19.3 Rerandomization

• Since randomization only balances baseline covariates on average, imbalance in variables due to random chance can still happen.

• In case that you have a “bad” randomization (i.e., imbalance for important baseline covariates), introduce the idea of rerandomization.

• Rerandomization is checking balance during the randomization process (before the experiment), to eliminate bad allocation (i.e., those with unacceptable balance).

• The greater the number of variables, the greater the likelihood that at least one covariate would be imbalanced across treatment groups.

• Example: For 10 covariates, the probability of a significant difference at $$\alpha = .05$$ for at least one covariate is $$1 - (1-.05)^{10} = 0.4 = 40\%$$
• Rerandomization increase treatment effect estimate precision if the covariates are correlated with the outcome.

• Improvement in precision for treatment effect estimate depends on (1) improvement in covariate balance and (2) correlation between covariates and the outcome.
• You also need to take into account rerandomization into your analysis when making inference.

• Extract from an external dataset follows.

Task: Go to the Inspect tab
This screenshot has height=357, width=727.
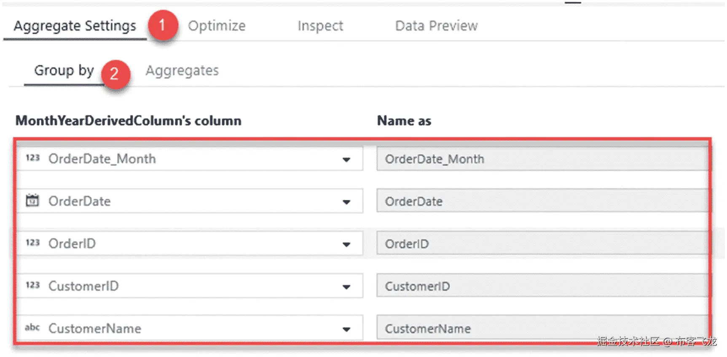Action: (320, 26)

• Rerandomization is equivalent to increasing our sample size.

• Alternatives include

• Stratified randomization

• Matched randomization

• Minimization

Rerandomization Criterion

• Acceptable randomization is based on a function of covariate matrix $$\mathbf{X}$$ and vector of treatment assignments $$\mathbf{W}$$

$W_i = \begin{cases} 1 \text{ if treated} \\ 0 \text{ if control} \end{cases}$

• Mahalanobis Distance, $$M$$, can be used as criteria for acceptable balance

Let $$M$$ be the multivariate distance between groups means

\begin{aligned} M &= (\bar{\mathbf{X}}_T - \bar{\mathbf{X}}_C)' cov(\bar{\mathbf{X}}_T - \bar{\mathbf{X}}_C)^{-1} (\bar{\mathbf{X}}_T - \bar{\mathbf{X}}_C) \\ &= (\frac{1}{n_T}+ \frac{1}{n_C})^{-1}(\bar{\mathbf{X}}_T - \bar{\mathbf{X}}_C)' cov(\mathbf{X})^{-1}(\bar{\mathbf{X}}_T - \bar{\mathbf{X}}_C) \end{aligned}

With large sample size and “pure” randomization $$M \sim \chi^2_k$$ where $$k$$ is the number of covariates to be balanced

Then let $$p_a$$ be the probability of accepting a randomization. Choosing appropriate $$p_a$$ is a tradeoff between balance and time.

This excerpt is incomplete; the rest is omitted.